Bullheading of methanol into deepwater wells is a commonly used method to protect wells from hydrates during long shutdowns. A safe, but conservative wellbore protection approach (based on wellhead cooldown alone), was adopted for many early deepwater wells. This bullheading approach generally required large bullheading volumes (often exceeding 50 bbl) for each well.

However, for facilities with an increasing number of wells or with platform storage and weight limitations, this conservative approach may create significant operational problems, including crude and water quality concerns (due to the presence of methanol in the stream). Hence, in these cases, alternative operating strategies to minimize methanol usage are needed.

This paper describes an optimal bullheading strategy based upon detailed transient assessment of cooldown times of the entire wellbore, as well as upon evaluation of gas-oil-water and gas-liquid segregation boundaries. Bullheading guidelines are developed that include methanol volumes and bullheading schedule, depending on well fluids, wellbore shut-in conditions, and production conditions prior to shut-in.

This paper focuses on bullheading strategies for subsea wells; while not explicitly analyzed, the same approach can be applied to direct vertical access (DVA) wells. The paper will also address bullheading differences for subsea wells with uninsulated tubing and wells with vacuum insulated tubing (VIT).

Experimental results and models on oil, water, and gas segregation in the wellbore are discussed. Field data are shown for comparison with the simulation results.

Background

Due to the high cost of subsea remediation and associated deferred production, protection of deepwater wellbores from hydrate1 formation and plugging is a major flow assurance concern in offshore operations.
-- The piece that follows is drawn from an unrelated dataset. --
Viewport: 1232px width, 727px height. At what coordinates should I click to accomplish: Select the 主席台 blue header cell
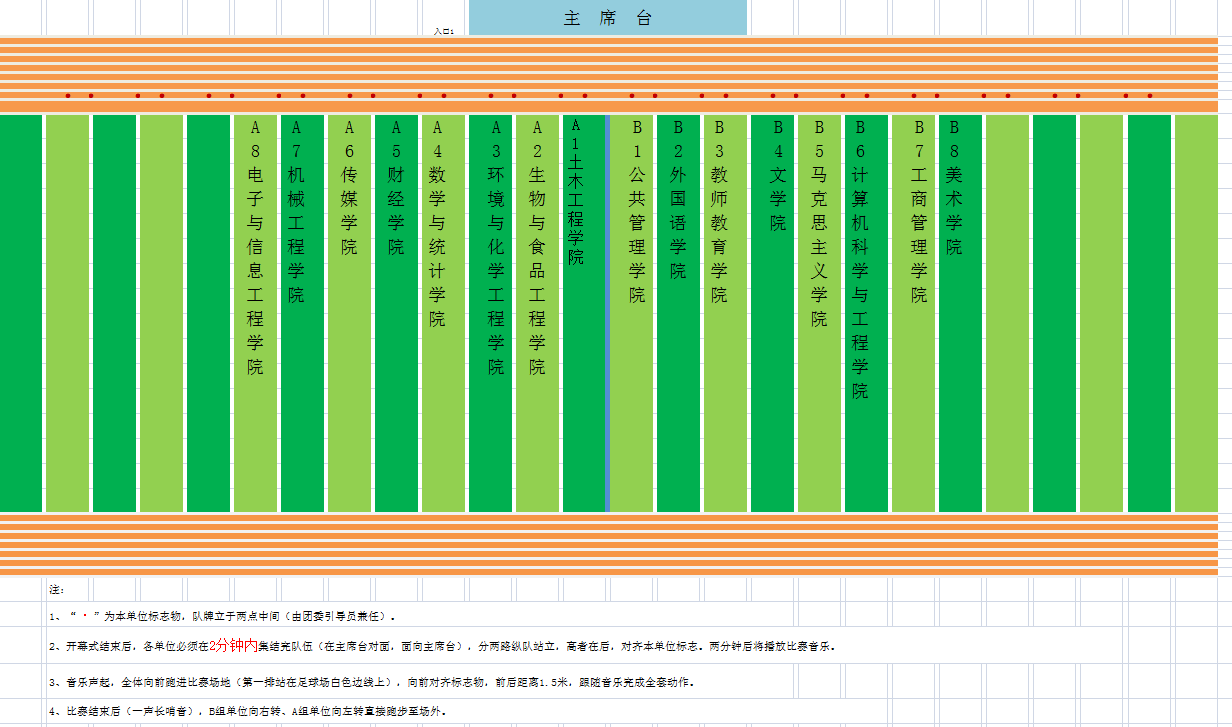[607, 18]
Hydrate prevention strategies are usually developed to provide protection during normal operation, start-up and shutdown operations. These strategies are based on elements of the system design, an understanding of hydrate formation mechanisms, and rigorous thermal-hydraulic modeling.

Generally, hydrate formation in the wellbore is avoided by maintaining the temperature of the produced fluids above the temperature at which hydrates can form: defined as the hydrate dissociation temperature (HDT). During normal production, reasonable production rates (> 1000-1500 bopd) usually provide enough heat from the reservoir to keep the wellbore temperatures above HDT. During an extended shut-in, the temperatures in the upper portion of the wellbore drop below the HDT. To avoid exposing produced fluids containing hydrocarbons and water to temperatures below the HDT, methanol (or another liquid) is bullheaded into the wellbore at the tree to push the produced water down to a lower portion of the wellbore that is at a temperature above the HDT.

Wellbore bullheading for shut-in condition

The bullheading hydrate-prevention approach is shown schematically in Figure 1. During a long shut-in, the temperature profile down the wellbore approaches the geothermal temperature profile, which is shown on the right side of Figure 1. With this temperature profile, fluids in the upper portion of the wellbore are at temperatures below the HDT, and fluids in the lower portion are at temperatures above the HDT.